The music, though, still preaches the gospel according to Shadow. You can hear traces of his approach in every new batch of producers who come this way, from deep dubstep scientists to the interplanetary sounds of Flying Lotus or Hudson Mohawke. What the quiet-spoken Californian achieved with his groundbreaking Endtroducingdebut back in 1996, an album of immense scale and scope, still has repurcussions today.

READ MORE

Davis feels he’s lucky that he doesn’t have to hawk Endtroducing around today. “I’m not the kind of artist where every form of promotion is going to work for me,” he explains. “The traditional wisdom is that you have to tweet every day or have a video blog once a week, but I don’t think that’s what the people who really like my music want me to be doing. I don’t think they care to know intimate details about my life, they just want me to get on with making some good music.”

Not, though, that Davis believes his music doesn’t deserve the widest audience possible. “Contrary to popular belief, I want my music to be heard by the masses. It’s an ancient way of thinking, but I would like to sell millions of records. There has to be a community of people willing to support what you do.”

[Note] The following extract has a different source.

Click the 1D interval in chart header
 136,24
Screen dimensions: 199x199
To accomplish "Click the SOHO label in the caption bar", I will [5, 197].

But getting to those people can be difficult. “In the era we’re in at the moment, this hyper-communicative age with information at the touch of your fingers, it’s almost impossible to process it all. The question is how you get heard through that noise without playing yourself out. You could talk shit about someone, drop your pants, flash your tits if you’re a female, or all the pathetic stuff you see people doing to get attention.

“I find it all quite odd. It doesn’t suit me and it doesn’t suit my music. I can understand why people who make music that they are proud of and who want their music to stand the test of time find it hard to stand out from the idiotic fray. I know that sounds judgmental and high and mighty, but I do care.”

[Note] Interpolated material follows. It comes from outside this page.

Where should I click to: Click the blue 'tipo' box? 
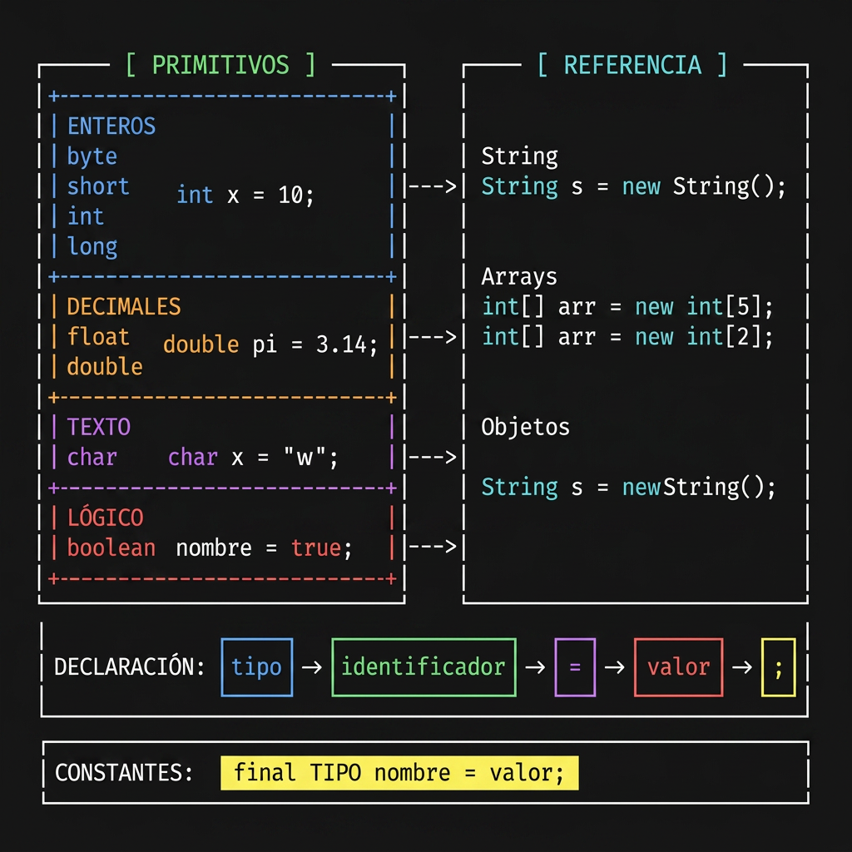(257, 667)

But surely an established artist like Shadow doesn’t have those problems getting heard? “In this fickle music word we’re in, you’re only as good as the last burger you flipped,” he says. “We just saw that recently with Public Enemy who tried to raise a bunch of funds to record a new album through their fanbase and they fell well short. It was a good, honest try but it’s very difficult to get people to go out on a limb for you. It doesn’t matter if they are one of the most revolutionary acts of all time, but people still go ‘yeah but what have they done in the last 10 years?’ It’s like that.”

PERHAPS DAVIS ISthinking of the mixed reaction to his last album The Outsider, which featured rappers from San Francisco's hyphy hip-hop scene. "I was very surprised by some of that reaction. I would have thought that the history of how I think of music and my diverse influences would have spoken to people more and informed them more. But people were very surprised that there was so much rapping on it.

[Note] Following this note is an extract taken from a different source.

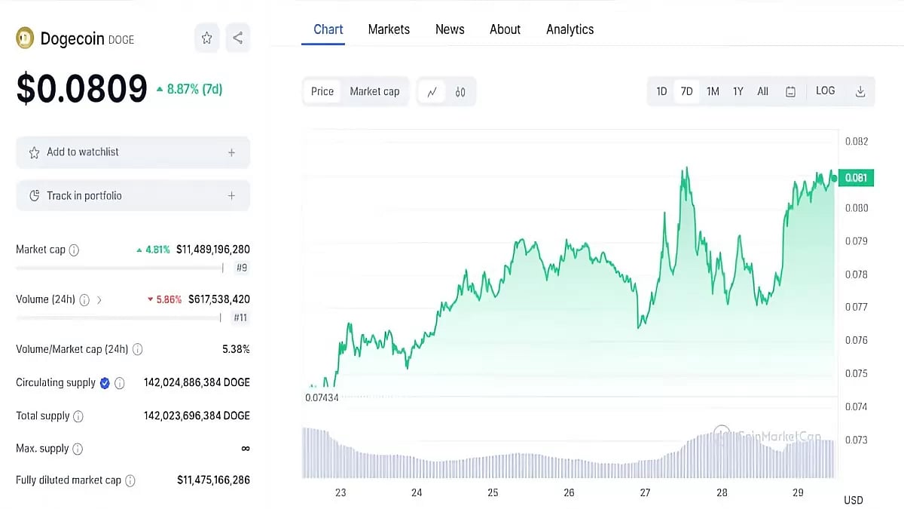This screenshot has width=904, height=509.
Task: Open the News tab
Action: coord(450,29)
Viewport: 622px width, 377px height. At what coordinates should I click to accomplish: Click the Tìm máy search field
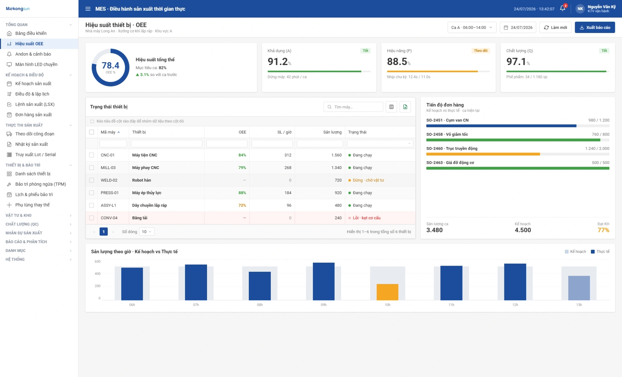click(x=353, y=107)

“You can never take it for granted that people are going to know who you are and where you’re coming from. I’d say 90 per cent of my fanbase don’t listen to hip-hop or haven’t growing up listening to rap, so I can’t assume that they’re going to really be up for those influences. But I can’t let that influence me either.”

For Shadow, music is unencumbered by time or place. “There’s only two or three people in my life that I theorise about music with. For us, music tends to be a lifelong pursuit and timing has no significance. I think too much emphasis is put on the next sound and what is happening at this moment or what’s the future.

“What it comes down to is that everything has been done. For those reasons, my listening spans all time frames. I can hear a drum’n’bass record from eight years ago and, in the purist sense, it’s out of date. But to me, I can hear they were onto something. . . That’s how I digest music and the more music you digest, the more you believe in. Someone was doing something in 1965 that fell flat on its face but yet in 1978, when it was done by someone else, everybody was ready for it.”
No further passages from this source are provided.